The transformation of Common Crawl from a niche resource cherished by tech enthusiasts yet overlooked by the masses to a contentious assistant for AI projects reflects a broader dispute surrounding copyright issues and the concept of an unrestricted internet. An increasing number of publishers, alongside various artists, authors, and creatives, are opposing the practice of web crawling and scraping—this opposition persists even in cases where the endeavors are not for profit, such as the continuous project by Common Crawl. Any initiative that might serve as a source of data for artificial intelligence is being closely examined.
Amid numerous legal actions accusing leading figures in the generative AI industry of copyright violations, advocates for copyright protection are also advocating for the introduction of laws to implement restrictions on the use of training data, thereby obliging AI firms to compensate for their data usage.

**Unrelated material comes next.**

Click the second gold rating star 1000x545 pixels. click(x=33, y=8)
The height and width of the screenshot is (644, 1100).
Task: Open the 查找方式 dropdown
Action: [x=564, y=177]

Increased attention on Common Crawl and other widely used data collections such as LAION-5B has uncovered that in their extensive online data collection efforts, these databases have unintentionally gathered content from some of the most objectionable online areas. (In December 2023, LAION-5B was temporarily disabled following a Stanford University investigation, which discovered the inclusion of child sexual abuse materials within the dataset.)
The Danish Rights Alliance takes an assertive stance on issues related to AI and copyright infringement. At the beginning of the year, they initiated a movement to send out DMCA takedown requests. These requests serve as a warning to companies about the presence of potentially illegal content on their platforms, specifically targeting instances where book publishers' materials were shared on OpenAI's GPT Store without authorization. In the previous year, they were at the forefront of efforts to eliminate a widely used generative AI dataset named Books3 from the web. The collective action of Danish media against the unauthorized use of media content by AI firms for training purposes is notably coordinated. A group comprising leading newspapers and television networks has recently made a move to initiate legal action against OpenAI, demanding financial compensation for the utilization of their content in AI training datasets.
Should a substantial number of publishers and media organizations decide against participating in Common Crawl, the repercussions could extend broadly, affecting scholarly work across various fields. Additionally, Baack suggests, such a move may lead to unintended outcomes. He believes that discontinuing Common Crawl could disproportionately affect newcomers and smaller initiatives, as well as the academic community, solidifying the positions of current major players and making the landscape more rigid. "In the event that Common Crawl becomes too compromised to serve as an effective source of training data, it would likely result in a scenario where OpenAI and other top AI firms are further empowered," he asserts. "After all, these entities possess the means to conduct their own web crawls."